问题
I have a python
script that I am running on a SLURM
cluster for multiple input files:
#!/bin/bash
#SBATCH -p standard
#SBATCH -A overall
#SBATCH --time=12:00:00
#SBATCH --output=normalize_%A.out
#SBATCH --error=normalize_%A.err
#SBATCH --nodes=1
#SBATCH --ntasks=1
#SBATCH --cpus-per-task=20
#SBATCH --mem=240000
HDF5_DIR=...
OUTPUT_DIR=...
NORM_SCRIPT=...
norm_func () {
local file=$1
echo "$file"
python $NORM_SCRIPT -data $file -path $OUTPUT_DIR
}
# Doing normalization in parallel
for file in $HDF5_DIR/*; do norm_func "$file" & done
wait
The python script is just loading a dataset (scRNAseq
), does its normalization and saves as .csv
file. Some major lines of code in it are:
f = h5py.File(path_to_file, 'r')
rawcounts = np.array(rawcounts)
unique_code = np.unique(split_code)
for code in unique_code:
mask = np.equal(split_code, code)
curr_counts = rawcounts[:,mask]
# Actual TMM normalization
mtx_norm = gmn.tmm_normalization(curr_counts)

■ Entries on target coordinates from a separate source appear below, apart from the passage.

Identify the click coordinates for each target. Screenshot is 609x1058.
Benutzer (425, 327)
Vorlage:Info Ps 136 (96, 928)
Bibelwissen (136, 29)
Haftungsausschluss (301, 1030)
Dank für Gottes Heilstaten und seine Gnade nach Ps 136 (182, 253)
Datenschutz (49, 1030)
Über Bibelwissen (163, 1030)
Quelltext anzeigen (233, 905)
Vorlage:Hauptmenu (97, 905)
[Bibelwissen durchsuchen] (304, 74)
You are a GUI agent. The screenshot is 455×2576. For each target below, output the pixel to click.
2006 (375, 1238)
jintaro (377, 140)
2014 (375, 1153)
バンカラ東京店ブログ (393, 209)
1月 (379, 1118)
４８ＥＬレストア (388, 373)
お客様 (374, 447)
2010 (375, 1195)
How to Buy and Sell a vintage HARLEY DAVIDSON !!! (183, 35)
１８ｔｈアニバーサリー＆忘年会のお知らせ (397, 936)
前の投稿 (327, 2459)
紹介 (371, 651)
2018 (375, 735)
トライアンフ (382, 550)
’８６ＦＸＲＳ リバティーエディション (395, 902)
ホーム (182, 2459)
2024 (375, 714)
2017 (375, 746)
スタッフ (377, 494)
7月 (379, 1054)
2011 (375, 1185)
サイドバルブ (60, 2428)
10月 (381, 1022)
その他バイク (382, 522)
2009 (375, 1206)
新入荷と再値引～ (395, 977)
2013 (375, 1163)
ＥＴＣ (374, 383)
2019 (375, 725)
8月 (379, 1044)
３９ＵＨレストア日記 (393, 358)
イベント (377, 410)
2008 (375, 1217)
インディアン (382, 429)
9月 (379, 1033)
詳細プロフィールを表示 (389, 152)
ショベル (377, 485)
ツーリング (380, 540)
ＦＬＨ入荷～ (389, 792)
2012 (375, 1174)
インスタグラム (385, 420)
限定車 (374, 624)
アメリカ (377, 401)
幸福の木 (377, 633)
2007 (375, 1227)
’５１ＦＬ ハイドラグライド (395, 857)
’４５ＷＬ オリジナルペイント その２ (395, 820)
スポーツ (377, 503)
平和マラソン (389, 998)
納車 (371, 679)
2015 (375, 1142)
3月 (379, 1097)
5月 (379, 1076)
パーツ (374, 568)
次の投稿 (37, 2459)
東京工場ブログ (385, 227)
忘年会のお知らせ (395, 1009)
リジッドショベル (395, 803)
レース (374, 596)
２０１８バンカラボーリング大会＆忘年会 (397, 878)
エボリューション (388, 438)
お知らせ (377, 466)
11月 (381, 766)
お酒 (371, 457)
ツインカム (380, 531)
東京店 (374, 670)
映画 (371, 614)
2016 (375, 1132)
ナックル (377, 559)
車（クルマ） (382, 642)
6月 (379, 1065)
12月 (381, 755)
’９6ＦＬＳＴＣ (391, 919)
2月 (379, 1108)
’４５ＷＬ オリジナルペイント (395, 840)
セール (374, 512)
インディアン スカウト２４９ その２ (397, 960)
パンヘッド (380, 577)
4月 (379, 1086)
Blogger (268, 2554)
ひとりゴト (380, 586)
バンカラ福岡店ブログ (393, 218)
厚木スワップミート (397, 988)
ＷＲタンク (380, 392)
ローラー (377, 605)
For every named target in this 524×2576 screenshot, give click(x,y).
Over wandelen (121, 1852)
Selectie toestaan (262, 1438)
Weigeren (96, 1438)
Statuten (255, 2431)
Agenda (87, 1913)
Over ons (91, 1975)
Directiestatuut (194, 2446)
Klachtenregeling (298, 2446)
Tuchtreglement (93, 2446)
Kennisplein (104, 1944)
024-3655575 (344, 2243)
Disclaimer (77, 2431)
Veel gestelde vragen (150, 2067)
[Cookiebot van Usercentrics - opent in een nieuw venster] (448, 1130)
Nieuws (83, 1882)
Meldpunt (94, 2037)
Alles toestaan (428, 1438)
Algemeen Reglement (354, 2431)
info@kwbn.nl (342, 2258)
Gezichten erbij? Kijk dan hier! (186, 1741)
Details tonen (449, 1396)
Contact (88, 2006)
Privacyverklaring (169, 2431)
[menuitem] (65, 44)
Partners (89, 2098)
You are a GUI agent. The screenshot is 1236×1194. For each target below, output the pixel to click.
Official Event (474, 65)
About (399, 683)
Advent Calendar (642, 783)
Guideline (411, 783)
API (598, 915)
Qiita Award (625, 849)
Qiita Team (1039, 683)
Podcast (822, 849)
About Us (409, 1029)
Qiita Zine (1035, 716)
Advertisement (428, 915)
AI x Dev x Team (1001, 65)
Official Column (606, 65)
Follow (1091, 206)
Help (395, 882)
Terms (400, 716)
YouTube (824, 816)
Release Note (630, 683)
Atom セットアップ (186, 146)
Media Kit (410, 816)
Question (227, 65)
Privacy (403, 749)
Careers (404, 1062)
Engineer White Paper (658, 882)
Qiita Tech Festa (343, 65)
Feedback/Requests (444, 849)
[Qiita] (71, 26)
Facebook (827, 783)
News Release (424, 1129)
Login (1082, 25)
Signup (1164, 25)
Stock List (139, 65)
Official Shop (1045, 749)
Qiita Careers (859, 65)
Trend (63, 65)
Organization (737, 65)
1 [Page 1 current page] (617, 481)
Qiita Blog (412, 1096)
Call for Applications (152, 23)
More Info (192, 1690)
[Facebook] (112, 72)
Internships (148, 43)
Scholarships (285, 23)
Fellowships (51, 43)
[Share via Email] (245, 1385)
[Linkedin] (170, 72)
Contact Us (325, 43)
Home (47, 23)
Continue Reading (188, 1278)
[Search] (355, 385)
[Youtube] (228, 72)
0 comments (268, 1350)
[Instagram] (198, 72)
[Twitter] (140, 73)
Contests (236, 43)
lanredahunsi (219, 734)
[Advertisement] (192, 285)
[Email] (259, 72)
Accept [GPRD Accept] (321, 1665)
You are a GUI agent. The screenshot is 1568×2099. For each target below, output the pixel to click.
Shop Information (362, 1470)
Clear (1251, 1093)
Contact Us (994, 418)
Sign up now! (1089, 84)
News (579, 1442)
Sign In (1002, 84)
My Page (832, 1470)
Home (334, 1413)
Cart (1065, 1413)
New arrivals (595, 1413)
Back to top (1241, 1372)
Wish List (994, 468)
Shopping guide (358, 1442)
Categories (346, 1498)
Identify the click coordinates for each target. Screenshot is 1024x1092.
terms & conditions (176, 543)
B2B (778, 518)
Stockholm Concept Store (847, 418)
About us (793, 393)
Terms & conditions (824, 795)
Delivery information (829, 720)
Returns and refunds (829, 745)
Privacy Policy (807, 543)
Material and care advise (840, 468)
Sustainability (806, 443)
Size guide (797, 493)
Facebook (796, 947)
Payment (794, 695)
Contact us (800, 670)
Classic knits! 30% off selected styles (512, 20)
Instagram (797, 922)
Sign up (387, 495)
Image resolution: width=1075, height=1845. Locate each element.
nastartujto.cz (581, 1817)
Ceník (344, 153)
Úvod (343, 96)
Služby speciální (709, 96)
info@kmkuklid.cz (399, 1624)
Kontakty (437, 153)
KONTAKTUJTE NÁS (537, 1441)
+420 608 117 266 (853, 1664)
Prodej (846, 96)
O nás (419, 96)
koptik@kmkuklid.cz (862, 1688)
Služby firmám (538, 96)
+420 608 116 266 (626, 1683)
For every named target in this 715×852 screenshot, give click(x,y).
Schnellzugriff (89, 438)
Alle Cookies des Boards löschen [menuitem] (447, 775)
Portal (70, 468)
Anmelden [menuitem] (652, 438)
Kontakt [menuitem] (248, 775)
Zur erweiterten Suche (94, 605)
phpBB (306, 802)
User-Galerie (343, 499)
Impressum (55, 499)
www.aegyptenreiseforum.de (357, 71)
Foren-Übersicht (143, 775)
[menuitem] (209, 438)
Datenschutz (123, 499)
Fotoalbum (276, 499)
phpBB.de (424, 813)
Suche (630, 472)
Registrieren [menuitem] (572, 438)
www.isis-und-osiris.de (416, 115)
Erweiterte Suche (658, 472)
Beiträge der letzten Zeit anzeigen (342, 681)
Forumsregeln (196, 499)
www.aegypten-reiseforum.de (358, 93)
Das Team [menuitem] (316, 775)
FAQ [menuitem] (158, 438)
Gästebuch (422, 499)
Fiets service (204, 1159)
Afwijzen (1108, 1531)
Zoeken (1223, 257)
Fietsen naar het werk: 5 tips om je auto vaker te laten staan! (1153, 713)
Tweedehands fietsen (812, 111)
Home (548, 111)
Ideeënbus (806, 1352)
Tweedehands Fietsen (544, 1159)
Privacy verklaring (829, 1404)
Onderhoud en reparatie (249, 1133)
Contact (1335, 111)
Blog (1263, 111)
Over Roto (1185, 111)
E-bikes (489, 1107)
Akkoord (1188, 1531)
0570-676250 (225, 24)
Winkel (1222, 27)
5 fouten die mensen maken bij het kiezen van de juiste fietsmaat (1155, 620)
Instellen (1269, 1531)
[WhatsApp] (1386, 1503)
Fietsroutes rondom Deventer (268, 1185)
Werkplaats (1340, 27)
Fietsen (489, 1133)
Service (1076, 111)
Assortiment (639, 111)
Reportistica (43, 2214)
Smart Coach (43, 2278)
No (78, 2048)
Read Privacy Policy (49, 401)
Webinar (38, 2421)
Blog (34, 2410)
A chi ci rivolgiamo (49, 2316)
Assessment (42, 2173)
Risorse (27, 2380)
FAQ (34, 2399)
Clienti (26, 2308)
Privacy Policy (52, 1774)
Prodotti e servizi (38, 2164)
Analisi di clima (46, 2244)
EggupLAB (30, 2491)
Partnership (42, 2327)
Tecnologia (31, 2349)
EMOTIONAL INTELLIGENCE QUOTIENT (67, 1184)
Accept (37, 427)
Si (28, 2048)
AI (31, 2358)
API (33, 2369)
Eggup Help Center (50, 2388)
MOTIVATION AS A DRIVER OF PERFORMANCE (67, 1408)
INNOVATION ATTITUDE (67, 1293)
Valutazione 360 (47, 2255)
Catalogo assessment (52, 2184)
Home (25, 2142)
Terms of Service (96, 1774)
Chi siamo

# Writing the results into .csv file
csv_path = path_to_save + "/" + file_name + "_" + str(code) + ".csv"
with open(csv_path,'w', encoding='utf8') as csvfile:
writer = csv.writer(csvfile, delimiter=',')
writer.writerow(["", cell_ids])
for idx, row in enumerate(mtx_norm):
writer.writerow([gene_symbols[idx], row])
I keep getting step memory exceeded
error for datasets that are above 10Gb
and I am not sure why. How I can change my .slurm
script or python
code to reduce its memory usage? How can I actually identify what causes the memory
problem, is there a particular way of debugging the memory in this case? Any suggestions would be greatly appreciated.
回答1:
You can get refined information by using srun
to start the python scripts:
srun python $NORM_SCRIPT -data $file -path $OUTPUT_DIR
Slurm will then create one 'step' per instance of your python script, and report information (errors, return codes, memory used, etc.) for each step independently in the accounting, which you can interrogate with the sacct
command.
If configured by the administrators, use the --profile
option to get a timeline of the memory usage of each step.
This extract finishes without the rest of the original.